→ ASSIGNED TASK
Write the records out once more, so that nothing differs from the original.

----- TASK DATA -----

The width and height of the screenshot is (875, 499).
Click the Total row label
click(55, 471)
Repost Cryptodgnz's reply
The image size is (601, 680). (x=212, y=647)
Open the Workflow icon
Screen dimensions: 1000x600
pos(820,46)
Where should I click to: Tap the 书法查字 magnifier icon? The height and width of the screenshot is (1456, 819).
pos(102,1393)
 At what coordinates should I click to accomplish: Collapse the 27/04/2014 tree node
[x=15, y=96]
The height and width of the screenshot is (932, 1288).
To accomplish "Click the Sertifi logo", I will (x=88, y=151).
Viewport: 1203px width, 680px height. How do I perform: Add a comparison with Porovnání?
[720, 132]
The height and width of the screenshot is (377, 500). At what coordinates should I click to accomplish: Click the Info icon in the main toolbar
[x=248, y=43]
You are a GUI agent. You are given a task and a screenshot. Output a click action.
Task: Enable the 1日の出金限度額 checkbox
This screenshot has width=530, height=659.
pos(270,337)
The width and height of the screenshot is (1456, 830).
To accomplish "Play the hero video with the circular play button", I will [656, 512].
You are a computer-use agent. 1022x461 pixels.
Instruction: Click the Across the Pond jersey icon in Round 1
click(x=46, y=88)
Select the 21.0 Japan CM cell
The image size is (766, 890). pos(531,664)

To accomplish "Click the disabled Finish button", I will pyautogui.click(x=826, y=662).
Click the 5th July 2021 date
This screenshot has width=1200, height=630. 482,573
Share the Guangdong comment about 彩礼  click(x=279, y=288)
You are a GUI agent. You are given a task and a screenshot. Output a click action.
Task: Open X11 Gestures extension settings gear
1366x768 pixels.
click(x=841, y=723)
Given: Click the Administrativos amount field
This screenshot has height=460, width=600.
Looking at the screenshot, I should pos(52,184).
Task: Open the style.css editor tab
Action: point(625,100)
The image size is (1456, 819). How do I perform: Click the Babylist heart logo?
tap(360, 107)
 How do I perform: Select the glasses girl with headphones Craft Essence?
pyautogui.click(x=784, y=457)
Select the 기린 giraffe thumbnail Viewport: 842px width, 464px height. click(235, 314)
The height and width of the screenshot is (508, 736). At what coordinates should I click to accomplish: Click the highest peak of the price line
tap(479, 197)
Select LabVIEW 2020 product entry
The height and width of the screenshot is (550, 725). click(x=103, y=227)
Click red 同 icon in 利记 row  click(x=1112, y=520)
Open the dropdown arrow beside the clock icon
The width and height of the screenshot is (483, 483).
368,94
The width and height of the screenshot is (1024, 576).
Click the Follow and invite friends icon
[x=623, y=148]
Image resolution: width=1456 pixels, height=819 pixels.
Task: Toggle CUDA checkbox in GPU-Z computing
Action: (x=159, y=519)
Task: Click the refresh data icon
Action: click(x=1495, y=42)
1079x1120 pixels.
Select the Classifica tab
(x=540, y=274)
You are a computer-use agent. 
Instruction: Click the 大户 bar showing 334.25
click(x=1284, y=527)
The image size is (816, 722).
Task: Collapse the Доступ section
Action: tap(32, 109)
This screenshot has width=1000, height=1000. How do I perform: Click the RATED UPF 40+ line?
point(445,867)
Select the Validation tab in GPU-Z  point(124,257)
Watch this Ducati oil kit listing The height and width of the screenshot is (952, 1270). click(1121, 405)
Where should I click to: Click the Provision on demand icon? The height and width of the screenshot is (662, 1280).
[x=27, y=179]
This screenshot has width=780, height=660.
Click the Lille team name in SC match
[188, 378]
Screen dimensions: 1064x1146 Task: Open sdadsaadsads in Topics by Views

-----

→ WRITTEN SOLUTION
The width and height of the screenshot is (875, 499).
Click the Total row label
click(55, 471)
Repost Cryptodgnz's reply
The image size is (601, 680). (x=212, y=647)
Open the Workflow icon
Screen dimensions: 1000x600
pos(820,46)
Where should I click to: Tap the 书法查字 magnifier icon? The height and width of the screenshot is (1456, 819).
pos(102,1393)
 At what coordinates should I click to accomplish: Collapse the 27/04/2014 tree node
[x=15, y=96]
The height and width of the screenshot is (932, 1288).
To accomplish "Click the Sertifi logo", I will (x=88, y=151).
Viewport: 1203px width, 680px height. How do I perform: Add a comparison with Porovnání?
[720, 132]
The height and width of the screenshot is (377, 500). At what coordinates should I click to accomplish: Click the Info icon in the main toolbar
[x=248, y=43]
You are a GUI agent. You are given a task and a screenshot. Output a click action.
Task: Enable the 1日の出金限度額 checkbox
This screenshot has width=530, height=659.
pos(270,337)
The width and height of the screenshot is (1456, 830).
To accomplish "Play the hero video with the circular play button", I will [656, 512].
You are a computer-use agent. 1022x461 pixels.
Instruction: Click the Across the Pond jersey icon in Round 1
click(x=46, y=88)
Select the 21.0 Japan CM cell
The image size is (766, 890). pos(531,664)

To accomplish "Click the disabled Finish button", I will pyautogui.click(x=826, y=662).
Click the 5th July 2021 date
This screenshot has width=1200, height=630. 482,573
Share the Guangdong comment about 彩礼  click(x=279, y=288)
You are a GUI agent. You are given a task and a screenshot. Output a click action.
Task: Open X11 Gestures extension settings gear
1366x768 pixels.
click(x=841, y=723)
Given: Click the Administrativos amount field
This screenshot has height=460, width=600.
Looking at the screenshot, I should pos(52,184).
Task: Open the style.css editor tab
Action: point(625,100)
The image size is (1456, 819). How do I perform: Click the Babylist heart logo?
tap(360, 107)
 How do I perform: Select the glasses girl with headphones Craft Essence?
pyautogui.click(x=784, y=457)
Select the 기린 giraffe thumbnail Viewport: 842px width, 464px height. click(235, 314)
The height and width of the screenshot is (508, 736). At what coordinates should I click to accomplish: Click the highest peak of the price line
tap(479, 197)
Select LabVIEW 2020 product entry
The height and width of the screenshot is (550, 725). click(x=103, y=227)
Click red 同 icon in 利记 row  click(x=1112, y=520)
Open the dropdown arrow beside the clock icon
The width and height of the screenshot is (483, 483).
368,94
The width and height of the screenshot is (1024, 576).
Click the Follow and invite friends icon
[x=623, y=148]
Image resolution: width=1456 pixels, height=819 pixels.
Task: Toggle CUDA checkbox in GPU-Z computing
Action: (x=159, y=519)
Task: Click the refresh data icon
Action: click(x=1495, y=42)
1079x1120 pixels.
Select the Classifica tab
(x=540, y=274)
You are a computer-use agent. 
Instruction: Click the 大户 bar showing 334.25
click(x=1284, y=527)
The image size is (816, 722).
Task: Collapse the Доступ section
Action: tap(32, 109)
This screenshot has width=1000, height=1000. How do I perform: Click the RATED UPF 40+ line?
point(445,867)
Select the Validation tab in GPU-Z  point(124,257)
Watch this Ducati oil kit listing The height and width of the screenshot is (952, 1270). click(1121, 405)
Where should I click to: Click the Provision on demand icon? The height and width of the screenshot is (662, 1280).
[x=27, y=179]
This screenshot has width=780, height=660.
Click the Lille team name in SC match
[188, 378]
Screen dimensions: 1064x1146 Task: Open sdadsaadsads in Topics by Views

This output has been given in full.